Only the woman is just not material for leadership. She has no history in the history of the country’s struggle for liberation or in subsequent political developments there. Her only claim to fame is that she stole Comrade Bob’s heart as a typist in the presidential clerks’ pool, and with that she wants to steal a march on the various contenders for Mugabe’s throne.

Grace, who is known for her spendthrift ways, has distinguished herself in other ways, notably with the vituperative statements she has used to attack the former vice president of the country, Joyce Mujuru, who is accused of plotting to assassinate Comrade Bob and herself, “Gaddafi style,” whatever that may mean.

Mujuru is the widow of liberation hero-general Solomon Mujuru — nom de guerre, Rex Nhongo — whose death in a daytime home fire on his farm remains as mysterious as the other many deaths that have littered the long and tortuous political road that the country has travelled.

Rather than a modern state born of a modern liberation movement, Mugabe’s party and government are increasingly akin to some medieval court, complete with the political plots and sexual intrigues, sharp daggers and poisoned chalices.

Still, our comrade manages to spare the time to give academic mentorship to favourite learners. Under his tutelage, Grace Mugabe obtained a PhD in sociology after only a couple of months of study.

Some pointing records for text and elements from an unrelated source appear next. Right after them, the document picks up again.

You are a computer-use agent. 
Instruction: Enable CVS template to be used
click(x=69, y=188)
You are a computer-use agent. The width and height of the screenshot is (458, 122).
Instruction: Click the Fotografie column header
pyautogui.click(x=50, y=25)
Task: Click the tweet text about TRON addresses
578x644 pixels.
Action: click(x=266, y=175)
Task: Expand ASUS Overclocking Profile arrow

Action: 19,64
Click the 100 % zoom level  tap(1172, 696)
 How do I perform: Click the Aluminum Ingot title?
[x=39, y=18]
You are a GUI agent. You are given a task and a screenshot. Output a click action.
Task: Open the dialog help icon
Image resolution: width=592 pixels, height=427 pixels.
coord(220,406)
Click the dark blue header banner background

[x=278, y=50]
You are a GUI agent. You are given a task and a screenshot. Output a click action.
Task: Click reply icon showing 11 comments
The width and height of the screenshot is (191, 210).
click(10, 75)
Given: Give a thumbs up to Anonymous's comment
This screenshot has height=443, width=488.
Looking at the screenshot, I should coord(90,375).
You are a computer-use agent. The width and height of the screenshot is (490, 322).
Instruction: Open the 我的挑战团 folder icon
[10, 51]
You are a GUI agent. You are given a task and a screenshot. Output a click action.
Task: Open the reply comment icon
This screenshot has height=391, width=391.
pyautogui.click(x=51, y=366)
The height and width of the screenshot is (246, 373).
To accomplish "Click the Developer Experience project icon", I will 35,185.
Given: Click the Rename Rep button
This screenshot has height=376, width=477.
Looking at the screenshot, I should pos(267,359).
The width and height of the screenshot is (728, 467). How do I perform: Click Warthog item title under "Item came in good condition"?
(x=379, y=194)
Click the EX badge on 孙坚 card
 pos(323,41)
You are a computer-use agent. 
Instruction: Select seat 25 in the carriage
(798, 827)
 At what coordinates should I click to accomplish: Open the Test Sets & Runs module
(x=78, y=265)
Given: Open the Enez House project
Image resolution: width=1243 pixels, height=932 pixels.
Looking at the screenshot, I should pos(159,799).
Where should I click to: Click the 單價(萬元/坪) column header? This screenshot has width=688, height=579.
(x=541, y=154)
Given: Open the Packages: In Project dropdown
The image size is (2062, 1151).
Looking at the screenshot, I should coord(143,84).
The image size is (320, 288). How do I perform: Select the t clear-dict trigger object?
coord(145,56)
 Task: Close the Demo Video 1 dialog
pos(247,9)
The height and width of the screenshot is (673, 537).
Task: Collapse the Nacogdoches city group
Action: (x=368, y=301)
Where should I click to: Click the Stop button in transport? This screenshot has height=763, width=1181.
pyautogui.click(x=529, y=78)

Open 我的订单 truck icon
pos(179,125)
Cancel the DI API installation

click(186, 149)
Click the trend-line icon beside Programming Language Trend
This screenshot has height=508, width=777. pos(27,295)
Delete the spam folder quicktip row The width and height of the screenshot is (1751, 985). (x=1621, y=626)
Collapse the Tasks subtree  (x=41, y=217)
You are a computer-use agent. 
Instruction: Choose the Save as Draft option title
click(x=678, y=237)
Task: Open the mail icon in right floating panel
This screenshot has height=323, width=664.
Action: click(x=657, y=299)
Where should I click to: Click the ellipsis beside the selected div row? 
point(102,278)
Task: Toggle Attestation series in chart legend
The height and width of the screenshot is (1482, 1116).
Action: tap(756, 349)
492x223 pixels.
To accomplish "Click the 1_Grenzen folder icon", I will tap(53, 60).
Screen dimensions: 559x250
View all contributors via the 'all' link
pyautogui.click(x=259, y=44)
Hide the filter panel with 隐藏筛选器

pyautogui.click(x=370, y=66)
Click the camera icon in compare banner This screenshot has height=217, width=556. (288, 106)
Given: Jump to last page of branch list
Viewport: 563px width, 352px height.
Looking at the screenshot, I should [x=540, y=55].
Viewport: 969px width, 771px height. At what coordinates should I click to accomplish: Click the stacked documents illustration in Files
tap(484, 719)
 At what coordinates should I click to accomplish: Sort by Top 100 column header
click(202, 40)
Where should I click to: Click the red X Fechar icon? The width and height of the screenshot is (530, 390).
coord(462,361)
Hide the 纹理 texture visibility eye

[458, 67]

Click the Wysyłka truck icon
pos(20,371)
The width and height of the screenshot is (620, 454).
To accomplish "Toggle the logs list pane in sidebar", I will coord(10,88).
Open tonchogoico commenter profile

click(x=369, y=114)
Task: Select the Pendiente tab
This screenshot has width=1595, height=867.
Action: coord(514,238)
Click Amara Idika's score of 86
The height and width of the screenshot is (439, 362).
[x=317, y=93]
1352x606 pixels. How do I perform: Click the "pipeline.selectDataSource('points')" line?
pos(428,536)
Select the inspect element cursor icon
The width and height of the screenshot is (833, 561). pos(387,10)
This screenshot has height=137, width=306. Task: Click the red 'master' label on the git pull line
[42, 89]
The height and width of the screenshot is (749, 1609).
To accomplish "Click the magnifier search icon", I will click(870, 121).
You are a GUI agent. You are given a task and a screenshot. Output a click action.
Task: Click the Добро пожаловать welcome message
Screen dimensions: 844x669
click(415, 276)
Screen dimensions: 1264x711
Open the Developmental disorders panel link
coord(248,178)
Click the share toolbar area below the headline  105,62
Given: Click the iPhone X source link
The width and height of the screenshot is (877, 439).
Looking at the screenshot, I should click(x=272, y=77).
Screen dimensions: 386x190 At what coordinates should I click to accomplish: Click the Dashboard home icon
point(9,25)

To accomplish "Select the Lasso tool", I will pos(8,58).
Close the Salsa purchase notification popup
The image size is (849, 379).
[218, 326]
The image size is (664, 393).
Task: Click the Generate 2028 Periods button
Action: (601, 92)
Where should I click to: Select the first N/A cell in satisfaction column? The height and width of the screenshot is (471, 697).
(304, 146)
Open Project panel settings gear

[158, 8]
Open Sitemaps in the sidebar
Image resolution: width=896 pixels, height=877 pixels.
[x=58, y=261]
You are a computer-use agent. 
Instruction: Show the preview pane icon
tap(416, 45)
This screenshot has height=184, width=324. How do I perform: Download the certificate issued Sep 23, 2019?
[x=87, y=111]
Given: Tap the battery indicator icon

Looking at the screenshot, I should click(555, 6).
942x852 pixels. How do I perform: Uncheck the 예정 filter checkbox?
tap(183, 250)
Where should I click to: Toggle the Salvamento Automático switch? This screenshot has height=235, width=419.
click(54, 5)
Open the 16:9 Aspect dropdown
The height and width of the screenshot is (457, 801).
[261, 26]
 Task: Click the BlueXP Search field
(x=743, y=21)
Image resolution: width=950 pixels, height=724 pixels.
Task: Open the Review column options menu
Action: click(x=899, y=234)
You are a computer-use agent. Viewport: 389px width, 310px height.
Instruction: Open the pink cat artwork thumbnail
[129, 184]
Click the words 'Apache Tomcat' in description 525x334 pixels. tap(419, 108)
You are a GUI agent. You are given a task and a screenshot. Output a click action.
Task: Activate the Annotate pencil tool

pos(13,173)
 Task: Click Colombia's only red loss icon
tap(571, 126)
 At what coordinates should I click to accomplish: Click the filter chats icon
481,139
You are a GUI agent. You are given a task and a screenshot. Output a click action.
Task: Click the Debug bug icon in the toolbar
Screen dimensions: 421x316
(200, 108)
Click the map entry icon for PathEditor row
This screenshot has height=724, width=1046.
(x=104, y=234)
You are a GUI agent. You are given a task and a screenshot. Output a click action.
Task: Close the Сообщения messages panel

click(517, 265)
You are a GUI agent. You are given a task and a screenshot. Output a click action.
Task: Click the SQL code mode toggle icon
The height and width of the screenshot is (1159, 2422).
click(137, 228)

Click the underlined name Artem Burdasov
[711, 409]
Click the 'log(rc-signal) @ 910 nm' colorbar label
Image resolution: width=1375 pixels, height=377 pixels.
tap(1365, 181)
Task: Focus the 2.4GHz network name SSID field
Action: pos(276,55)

The university has not been able to name her supervisor, but who says she needed any other apart from her multi-degree holder husband? It’s another example of what spouses can infuse each other with.

But what Comrade Bob may not understand is that his love for Grace may augur ill for his country.

Jenerali Ulimwengu is chairman of the board of the Raia Mwema newspaper and an advocate of the High Court in Dar es Salaam. E-mail: [email protected]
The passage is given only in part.